Xu Zhen (Chinese 徐震), born in 1977 in Shanghai, China, is a multimedia artist. Xu Zhen's body of work, which includes photography, installation art and video, entails theatrical humor and social critique. His projects are informed by performance and conceptual art. Xu's work focuses on human sensitivity and dramatizes the humdrum of urban living.

Biography

Xu Zhen's earlier representative individual works include the video, Rainbow (1998), where an abstracted hand beats a man 's back until it burns red. Rainbow made Zhen the youngest Chinese artist to have participated in the main thematic exhibition of the Venice Biennale. The video, Shouting (1998), captures the fright and bewilderment of faces turned backwards on the crowded streets of Shanghai, after Xu Zhen suddenly bursts out screaming. The installation ShanghART Supermarket (2007) recreates a convenience store on-site: the shelves are crammed full of empty products, while the items, sold at their ordinarily marked prices, only have the external shells of their packaging.

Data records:
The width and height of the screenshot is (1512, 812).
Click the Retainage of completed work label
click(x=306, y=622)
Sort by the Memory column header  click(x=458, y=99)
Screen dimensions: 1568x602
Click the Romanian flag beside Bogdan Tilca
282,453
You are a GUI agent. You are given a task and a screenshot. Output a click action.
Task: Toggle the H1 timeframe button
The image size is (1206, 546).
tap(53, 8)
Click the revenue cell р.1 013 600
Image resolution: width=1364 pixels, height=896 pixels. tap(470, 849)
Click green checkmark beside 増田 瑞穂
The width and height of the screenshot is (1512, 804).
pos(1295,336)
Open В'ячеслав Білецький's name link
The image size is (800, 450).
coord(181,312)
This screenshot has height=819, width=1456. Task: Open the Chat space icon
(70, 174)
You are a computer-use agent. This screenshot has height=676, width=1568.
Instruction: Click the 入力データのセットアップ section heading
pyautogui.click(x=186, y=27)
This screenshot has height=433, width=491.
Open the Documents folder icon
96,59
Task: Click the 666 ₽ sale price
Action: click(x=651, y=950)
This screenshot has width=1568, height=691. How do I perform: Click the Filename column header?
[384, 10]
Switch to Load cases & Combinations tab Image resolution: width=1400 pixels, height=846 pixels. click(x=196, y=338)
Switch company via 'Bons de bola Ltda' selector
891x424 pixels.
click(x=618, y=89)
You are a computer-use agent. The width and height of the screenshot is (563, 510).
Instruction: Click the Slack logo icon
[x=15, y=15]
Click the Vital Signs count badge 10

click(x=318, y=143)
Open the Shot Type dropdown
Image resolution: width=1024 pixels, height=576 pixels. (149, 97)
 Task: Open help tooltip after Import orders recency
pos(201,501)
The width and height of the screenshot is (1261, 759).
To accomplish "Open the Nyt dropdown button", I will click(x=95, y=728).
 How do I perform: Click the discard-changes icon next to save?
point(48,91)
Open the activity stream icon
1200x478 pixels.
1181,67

=== PROBLEMS ===
1/ In the passage about Xu Zhen, reproduce the text from "Xu Zhen's earlier" up to and including "of their packaging.".
2/ Render this sentence from the passage about Xu Zhen in French: "His projects are informed by performance and conceptual art."

=== ANSWERS PROVIDED ===
1/
Xu Zhen's earlier representative individual works include the video, Rainbow (1998), where an abstracted hand beats a man 's back until it burns red. Rainbow made Zhen the youngest Chinese artist to have participated in the main thematic exhibition of the Venice Biennale. The video, Shouting (1998), captures the fright and bewilderment of faces turned backwards on the crowded streets of Shanghai, after Xu Zhen suddenly bursts out screaming. The installation ShanghART Supermarket (2007) recreates a convenience store on-site: the shelves are crammed full of empty products, while the items, sold at their ordinarily marked prices, only have the external shells of their packaging.

2/ Ses projets sont nourris par la performance et l'art conceptuel.